Data lines
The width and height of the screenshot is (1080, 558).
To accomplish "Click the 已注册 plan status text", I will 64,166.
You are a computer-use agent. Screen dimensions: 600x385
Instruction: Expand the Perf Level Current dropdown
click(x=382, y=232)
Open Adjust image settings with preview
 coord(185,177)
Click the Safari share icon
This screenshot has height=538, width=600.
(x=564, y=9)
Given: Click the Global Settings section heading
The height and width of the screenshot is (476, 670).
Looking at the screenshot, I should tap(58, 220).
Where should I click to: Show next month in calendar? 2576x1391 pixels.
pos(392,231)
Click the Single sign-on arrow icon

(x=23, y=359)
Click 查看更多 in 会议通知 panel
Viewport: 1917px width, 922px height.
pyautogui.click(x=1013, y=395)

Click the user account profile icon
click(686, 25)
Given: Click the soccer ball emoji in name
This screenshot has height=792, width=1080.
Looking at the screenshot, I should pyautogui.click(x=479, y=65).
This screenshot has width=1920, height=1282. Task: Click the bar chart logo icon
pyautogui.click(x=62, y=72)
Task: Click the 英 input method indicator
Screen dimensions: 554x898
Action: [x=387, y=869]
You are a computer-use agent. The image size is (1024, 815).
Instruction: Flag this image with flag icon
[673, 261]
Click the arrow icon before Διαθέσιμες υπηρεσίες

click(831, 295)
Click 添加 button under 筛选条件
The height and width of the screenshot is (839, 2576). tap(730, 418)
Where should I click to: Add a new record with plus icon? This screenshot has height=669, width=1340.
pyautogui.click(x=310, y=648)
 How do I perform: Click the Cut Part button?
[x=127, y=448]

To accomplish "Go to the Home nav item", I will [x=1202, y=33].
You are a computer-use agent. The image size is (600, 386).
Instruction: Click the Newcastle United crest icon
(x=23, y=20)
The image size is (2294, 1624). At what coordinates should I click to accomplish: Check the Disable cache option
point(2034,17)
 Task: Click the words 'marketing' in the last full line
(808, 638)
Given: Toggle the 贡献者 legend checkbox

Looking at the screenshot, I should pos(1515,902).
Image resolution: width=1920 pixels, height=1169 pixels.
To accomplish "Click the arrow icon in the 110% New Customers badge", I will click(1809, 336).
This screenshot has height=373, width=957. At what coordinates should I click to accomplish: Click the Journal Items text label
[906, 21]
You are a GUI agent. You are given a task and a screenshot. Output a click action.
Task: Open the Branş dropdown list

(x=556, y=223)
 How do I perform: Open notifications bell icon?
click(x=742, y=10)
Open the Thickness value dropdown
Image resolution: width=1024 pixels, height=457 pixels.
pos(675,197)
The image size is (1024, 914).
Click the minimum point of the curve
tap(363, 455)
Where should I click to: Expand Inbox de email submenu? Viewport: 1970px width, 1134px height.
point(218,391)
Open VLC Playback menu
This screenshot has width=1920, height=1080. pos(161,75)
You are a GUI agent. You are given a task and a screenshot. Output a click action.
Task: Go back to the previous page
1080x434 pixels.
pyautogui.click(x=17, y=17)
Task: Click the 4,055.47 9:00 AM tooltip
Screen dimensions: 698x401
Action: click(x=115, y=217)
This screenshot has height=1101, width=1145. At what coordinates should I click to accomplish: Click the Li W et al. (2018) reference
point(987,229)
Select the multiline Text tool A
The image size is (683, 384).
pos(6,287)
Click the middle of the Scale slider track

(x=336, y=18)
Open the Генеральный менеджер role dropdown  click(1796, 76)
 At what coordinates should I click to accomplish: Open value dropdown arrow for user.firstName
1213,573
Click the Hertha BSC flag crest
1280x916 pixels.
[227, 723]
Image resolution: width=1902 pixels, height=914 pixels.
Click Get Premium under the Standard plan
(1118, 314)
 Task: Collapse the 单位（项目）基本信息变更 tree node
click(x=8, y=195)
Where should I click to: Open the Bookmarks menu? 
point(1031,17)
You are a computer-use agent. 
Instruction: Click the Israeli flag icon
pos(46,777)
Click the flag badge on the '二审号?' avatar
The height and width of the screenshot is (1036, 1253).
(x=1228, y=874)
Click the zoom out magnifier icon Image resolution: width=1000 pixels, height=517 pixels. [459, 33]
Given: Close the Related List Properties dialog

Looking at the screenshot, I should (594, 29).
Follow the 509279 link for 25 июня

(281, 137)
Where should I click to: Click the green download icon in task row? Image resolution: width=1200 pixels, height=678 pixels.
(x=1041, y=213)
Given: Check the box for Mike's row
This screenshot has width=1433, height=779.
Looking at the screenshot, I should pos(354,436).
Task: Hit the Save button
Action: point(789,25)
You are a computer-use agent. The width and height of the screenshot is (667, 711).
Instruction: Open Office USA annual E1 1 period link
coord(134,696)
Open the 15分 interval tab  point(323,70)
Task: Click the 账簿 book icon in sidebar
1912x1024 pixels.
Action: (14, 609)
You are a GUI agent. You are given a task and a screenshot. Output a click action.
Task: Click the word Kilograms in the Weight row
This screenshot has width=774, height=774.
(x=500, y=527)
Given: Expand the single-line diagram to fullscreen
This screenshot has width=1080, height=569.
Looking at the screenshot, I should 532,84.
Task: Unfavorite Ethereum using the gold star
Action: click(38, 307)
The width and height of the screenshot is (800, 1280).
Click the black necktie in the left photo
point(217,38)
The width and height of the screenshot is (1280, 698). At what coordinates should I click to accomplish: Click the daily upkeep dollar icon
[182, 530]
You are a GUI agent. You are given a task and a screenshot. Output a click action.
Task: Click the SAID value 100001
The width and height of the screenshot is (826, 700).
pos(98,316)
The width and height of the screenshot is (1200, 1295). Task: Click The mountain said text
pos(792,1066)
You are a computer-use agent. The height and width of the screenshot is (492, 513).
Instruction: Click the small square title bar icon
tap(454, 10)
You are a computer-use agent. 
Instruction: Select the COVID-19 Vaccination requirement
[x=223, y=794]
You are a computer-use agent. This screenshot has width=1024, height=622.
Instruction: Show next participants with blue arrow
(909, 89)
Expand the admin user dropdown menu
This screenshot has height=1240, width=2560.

-- Exercise task --
Please reproduce every one of the records above, word for word and without any change.

-- Result of the task --
The width and height of the screenshot is (1080, 558).
To accomplish "Click the 已注册 plan status text", I will 64,166.
You are a computer-use agent. Screen dimensions: 600x385
Instruction: Expand the Perf Level Current dropdown
click(x=382, y=232)
Open Adjust image settings with preview
 coord(185,177)
Click the Safari share icon
This screenshot has height=538, width=600.
(x=564, y=9)
Given: Click the Global Settings section heading
The height and width of the screenshot is (476, 670).
Looking at the screenshot, I should tap(58, 220).
Where should I click to: Show next month in calendar? 2576x1391 pixels.
pos(392,231)
Click the Single sign-on arrow icon

(x=23, y=359)
Click 查看更多 in 会议通知 panel
Viewport: 1917px width, 922px height.
pyautogui.click(x=1013, y=395)

Click the user account profile icon
click(686, 25)
Given: Click the soccer ball emoji in name
This screenshot has height=792, width=1080.
Looking at the screenshot, I should pyautogui.click(x=479, y=65).
This screenshot has width=1920, height=1282. Task: Click the bar chart logo icon
pyautogui.click(x=62, y=72)
Task: Click the 英 input method indicator
Screen dimensions: 554x898
Action: [x=387, y=869]
You are a computer-use agent. The image size is (1024, 815).
Instruction: Flag this image with flag icon
[673, 261]
Click the arrow icon before Διαθέσιμες υπηρεσίες

click(831, 295)
Click 添加 button under 筛选条件
The height and width of the screenshot is (839, 2576). tap(730, 418)
Where should I click to: Add a new record with plus icon? This screenshot has height=669, width=1340.
pyautogui.click(x=310, y=648)
 How do I perform: Click the Cut Part button?
[x=127, y=448]

To accomplish "Go to the Home nav item", I will [x=1202, y=33].
You are a computer-use agent. The image size is (600, 386).
Instruction: Click the Newcastle United crest icon
(x=23, y=20)
The image size is (2294, 1624). At what coordinates should I click to accomplish: Check the Disable cache option
point(2034,17)
 Task: Click the words 'marketing' in the last full line
(808, 638)
Given: Toggle the 贡献者 legend checkbox

Looking at the screenshot, I should pos(1515,902).
Image resolution: width=1920 pixels, height=1169 pixels.
To accomplish "Click the arrow icon in the 110% New Customers badge", I will click(1809, 336).
This screenshot has height=373, width=957. At what coordinates should I click to accomplish: Click the Journal Items text label
[906, 21]
You are a GUI agent. You are given a task and a screenshot. Output a click action.
Task: Open the Branş dropdown list

(x=556, y=223)
 How do I perform: Open notifications bell icon?
click(x=742, y=10)
Open the Thickness value dropdown
Image resolution: width=1024 pixels, height=457 pixels.
pos(675,197)
The image size is (1024, 914).
Click the minimum point of the curve
tap(363, 455)
Where should I click to: Expand Inbox de email submenu? Viewport: 1970px width, 1134px height.
point(218,391)
Open VLC Playback menu
This screenshot has width=1920, height=1080. pos(161,75)
You are a GUI agent. You are given a task and a screenshot. Output a click action.
Task: Go back to the previous page
1080x434 pixels.
pyautogui.click(x=17, y=17)
Task: Click the 4,055.47 9:00 AM tooltip
Screen dimensions: 698x401
Action: click(x=115, y=217)
This screenshot has height=1101, width=1145. At what coordinates should I click to accomplish: Click the Li W et al. (2018) reference
point(987,229)
Select the multiline Text tool A
The image size is (683, 384).
pos(6,287)
Click the middle of the Scale slider track

(x=336, y=18)
Open the Генеральный менеджер role dropdown  click(1796, 76)
 At what coordinates should I click to accomplish: Open value dropdown arrow for user.firstName
1213,573
Click the Hertha BSC flag crest
1280x916 pixels.
[227, 723]
Image resolution: width=1902 pixels, height=914 pixels.
Click Get Premium under the Standard plan
(1118, 314)
 Task: Collapse the 单位（项目）基本信息变更 tree node
click(x=8, y=195)
Where should I click to: Open the Bookmarks menu? 
point(1031,17)
You are a computer-use agent. 
Instruction: Click the Israeli flag icon
pos(46,777)
Click the flag badge on the '二审号?' avatar
The height and width of the screenshot is (1036, 1253).
(x=1228, y=874)
Click the zoom out magnifier icon Image resolution: width=1000 pixels, height=517 pixels. [459, 33]
Given: Close the Related List Properties dialog

Looking at the screenshot, I should (594, 29).
Follow the 509279 link for 25 июня

(281, 137)
Where should I click to: Click the green download icon in task row? Image resolution: width=1200 pixels, height=678 pixels.
(x=1041, y=213)
Given: Check the box for Mike's row
This screenshot has width=1433, height=779.
Looking at the screenshot, I should pos(354,436).
Task: Hit the Save button
Action: point(789,25)
You are a computer-use agent. The width and height of the screenshot is (667, 711).
Instruction: Open Office USA annual E1 1 period link
coord(134,696)
Open the 15分 interval tab  point(323,70)
Task: Click the 账簿 book icon in sidebar
1912x1024 pixels.
Action: (14, 609)
You are a GUI agent. You are given a task and a screenshot. Output a click action.
Task: Click the word Kilograms in the Weight row
This screenshot has width=774, height=774.
(x=500, y=527)
Given: Expand the single-line diagram to fullscreen
This screenshot has width=1080, height=569.
Looking at the screenshot, I should 532,84.
Task: Unfavorite Ethereum using the gold star
Action: click(38, 307)
The width and height of the screenshot is (800, 1280).
Click the black necktie in the left photo
point(217,38)
The width and height of the screenshot is (1280, 698). At what coordinates should I click to accomplish: Click the daily upkeep dollar icon
[182, 530]
You are a GUI agent. You are given a task and a screenshot. Output a click action.
Task: Click the SAID value 100001
The width and height of the screenshot is (826, 700).
pos(98,316)
The width and height of the screenshot is (1200, 1295). Task: Click The mountain said text
pos(792,1066)
You are a computer-use agent. The height and width of the screenshot is (492, 513).
Instruction: Click the small square title bar icon
tap(454, 10)
You are a computer-use agent. 
Instruction: Select the COVID-19 Vaccination requirement
[x=223, y=794]
You are a computer-use agent. This screenshot has width=1024, height=622.
Instruction: Show next participants with blue arrow
(909, 89)
Expand the admin user dropdown menu
This screenshot has height=1240, width=2560.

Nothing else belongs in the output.